**AUFGABEN**
**A.** Kopiere aus dem Text zum Gebäudeenergiegesetz wortgetreu den Abschnitt zwischen „Das Gebäudeenergiegesetz (GEG)“ und „den neuen Eigentümer.“, beide eingeschlossen.
**B.** Benenne in der Auflistung „screenshot“ in „capture“ um und gib dabei nur die Zeilen zwischen der Zeile mit „Select the top legend position option“ und der Zeile mit „pos(100,361)“, beide eingeschlossen, wieder. Alles andere bleibt unverändert.

**EXTRAHIERTER TEXT**
★ ★ ★ ★

Rechtlicher Rahmen: Das Gebäudeenergiegesetz im Überblick

Das Gebäudeenergiegesetz (GEG) bildet seit November 2020 den zentralen Rechtsrahmen für energetische Anforderungen an Gebäude in Deutschland. Es bündelt die vorherigen Regelwerke – die Energieeinsparverordnung (EnEV), das Erneuerbare-Energien-Wärmegesetz (EEWärmeG) und das Energieeinsparungsgesetz (EnEG) und wurde zuletzt Anfang 2024 überarbeitet. Ziel des GEG ist es, den Energieverbrauch von Gebäuden zu senken und den Einsatz erneuerbarer Energien im Gebäudebestand zu fördern.

Für Eigentümerwechsel enthält das Gesetz klare Vorgaben: Sobald ein Ein- oder Zweifamilienhaus den Besitzer wechselt, gelten bestimmte Sanierungspflichten für den neuen Eigentümer.

★ ★ ★ ★

**DATENSÄTZE ZUR AUFGABE**
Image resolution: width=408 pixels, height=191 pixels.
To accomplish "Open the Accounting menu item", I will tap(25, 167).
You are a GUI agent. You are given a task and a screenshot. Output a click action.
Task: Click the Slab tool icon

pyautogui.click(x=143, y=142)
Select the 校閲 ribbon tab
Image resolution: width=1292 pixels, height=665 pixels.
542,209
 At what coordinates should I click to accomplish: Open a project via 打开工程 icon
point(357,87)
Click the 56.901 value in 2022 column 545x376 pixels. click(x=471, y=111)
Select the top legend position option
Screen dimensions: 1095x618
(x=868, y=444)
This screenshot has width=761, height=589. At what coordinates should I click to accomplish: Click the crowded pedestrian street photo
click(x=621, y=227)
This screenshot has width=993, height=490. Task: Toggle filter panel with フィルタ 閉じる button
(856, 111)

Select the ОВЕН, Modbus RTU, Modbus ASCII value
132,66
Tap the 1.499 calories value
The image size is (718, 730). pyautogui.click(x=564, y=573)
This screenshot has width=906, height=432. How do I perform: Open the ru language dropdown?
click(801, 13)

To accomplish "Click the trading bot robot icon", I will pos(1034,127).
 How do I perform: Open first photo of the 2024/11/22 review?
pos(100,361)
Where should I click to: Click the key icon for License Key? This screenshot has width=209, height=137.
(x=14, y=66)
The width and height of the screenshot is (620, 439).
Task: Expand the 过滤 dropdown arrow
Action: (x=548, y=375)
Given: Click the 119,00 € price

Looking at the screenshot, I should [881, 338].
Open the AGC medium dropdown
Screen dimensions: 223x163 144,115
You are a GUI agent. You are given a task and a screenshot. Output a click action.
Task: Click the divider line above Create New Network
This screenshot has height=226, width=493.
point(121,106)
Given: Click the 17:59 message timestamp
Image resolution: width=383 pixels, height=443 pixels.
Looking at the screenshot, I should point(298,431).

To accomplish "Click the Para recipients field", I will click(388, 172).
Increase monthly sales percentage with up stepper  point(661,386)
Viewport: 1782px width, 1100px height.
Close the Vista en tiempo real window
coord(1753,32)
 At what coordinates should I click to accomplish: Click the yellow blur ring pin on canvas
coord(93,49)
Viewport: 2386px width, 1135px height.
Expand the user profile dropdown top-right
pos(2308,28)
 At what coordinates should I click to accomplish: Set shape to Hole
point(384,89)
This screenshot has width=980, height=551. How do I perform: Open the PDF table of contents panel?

★ ★ ★ ★

**LÖSUNGEN**
**A.**
Das Gebäudeenergiegesetz (GEG) bildet seit November 2020 den zentralen Rechtsrahmen für energetische Anforderungen an Gebäude in Deutschland. Es bündelt die vorherigen Regelwerke – die Energieeinsparverordnung (EnEV), das Erneuerbare-Energien-Wärmegesetz (EEWärmeG) und das Energieeinsparungsgesetz (EnEG) und wurde zuletzt Anfang 2024 überarbeitet. Ziel des GEG ist es, den Energieverbrauch von Gebäuden zu senken und den Einsatz erneuerbarer Energien im Gebäudebestand zu fördern.

Für Eigentümerwechsel enthält das Gesetz klare Vorgaben: Sobald ein Ein- oder Zweifamilienhaus den Besitzer wechselt, gelten bestimmte Sanierungspflichten für den neuen Eigentümer.

**B.**
Select the top legend position option
Screen dimensions: 1095x618
(x=868, y=444)
This capture has width=761, height=589. At what coordinates should I click to accomplish: Click the crowded pedestrian street photo
click(x=621, y=227)
This capture has width=993, height=490. Task: Toggle filter panel with フィルタ 閉じる button
(856, 111)

Select the ОВЕН, Modbus RTU, Modbus ASCII value
132,66
Tap the 1.499 calories value
The image size is (718, 730). pyautogui.click(x=564, y=573)
This capture has width=906, height=432. How do I perform: Open the ru language dropdown?
click(801, 13)

To accomplish "Click the trading bot robot icon", I will pos(1034,127).
 How do I perform: Open first photo of the 2024/11/22 review?
pos(100,361)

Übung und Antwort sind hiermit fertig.